Philosophy

Training Philosophy

All players have natural tendencies on offense, in regard to the go-to move that a player relies on with the game on the line. My philosophy is to start with this move, sharpen it and build upon it. 


In addition to building on a player's strengths, overcoming weaknesses promotes growth and success. At higher levels, coaches focus what players can't do as opposed to what players can do.


I believe training should be positive, fun and challenging. Every player out there started playing at some point because he or she LOVES the game. Often times, players lose sight of this due to the hard work, pressure and sacrifice that high-level basketball demands. Basketball can still be fun at a competitive level. Learning new skills and polishing established skills is rewarding and challenging. There is no greater feeling than seeing your hard work pay off in a game.

Difference from Traditional Coaching

My goal is to make high-quality training affordable and available to everyone. Basketball is a world-wide phenomenon and yet, players are edged out due to geographic location. That's why I offer NBA-level advice for all ages. I have a passion for the game and a passion for teaching as well as an eye for detail.


Everything I teach is game proven and has led to personal success. There are no 'meat-grinder' drills with no purpose. I explain the reasoning behind everything and how it can apply to game situations.


I always encourage feedback and I feel like the trainer - athlete relationship should be a collaboration rather than one-sided.

Unlearning Bad Habits

Though well intentioned, sometimes players and coaches practice things that are counter-productive. Problems arise when players have learned bad habits which have to be changed at a later date. The longer a bad habit has been practiced, the harder it is to unlearn. I specialize in identifying bad habits and correcting them quickly.


I also train in a way so players are able to teach themselves and self-correct problems as they occur. A bad habit can be as simple as incorrect finger spacing on a jump shot, to a hitch in a jumping motion, to dribbling too quickly during a spin move. Every minor detail that can be improved will have a positive effect on an athlete's abilities. 

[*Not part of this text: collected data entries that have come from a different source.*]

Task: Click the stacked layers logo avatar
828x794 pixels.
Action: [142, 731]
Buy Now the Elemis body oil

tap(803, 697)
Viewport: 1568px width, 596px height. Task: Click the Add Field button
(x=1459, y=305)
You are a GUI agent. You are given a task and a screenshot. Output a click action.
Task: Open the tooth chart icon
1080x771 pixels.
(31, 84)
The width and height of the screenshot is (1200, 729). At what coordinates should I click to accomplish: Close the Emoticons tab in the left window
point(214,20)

Proper Training from Youth

Youth training has come a long way in recent years. There is no need to wait for a certain age to get a kid started on the right path. If a younger player shows passion and love for the game, they are ready to be coached. A little bit of coaching at a young age can have positive effects for life.

Attention to Detail

Throughout my career, improvement came from the hours I put into my craft. There were no sudden jumps in skill or breakthroughs achieved overnight. As I became a student of the game, I learned how to coach myself and become more efficient with the time I put into the gym. By putting in full effort with every movement, skills can rapidly increase, but the time is still necessary.


Repetition to form muscle memory is an important part of the game and takes years. Training is important because it is a "quality check" to make sure everything being worked on is improvement and not forming bad habits. For example: footwork is one of most important parts of the game to master, yet not many people can focus in on and teach every detail of it. Subtle movements and positioning can have huge impacts on performance.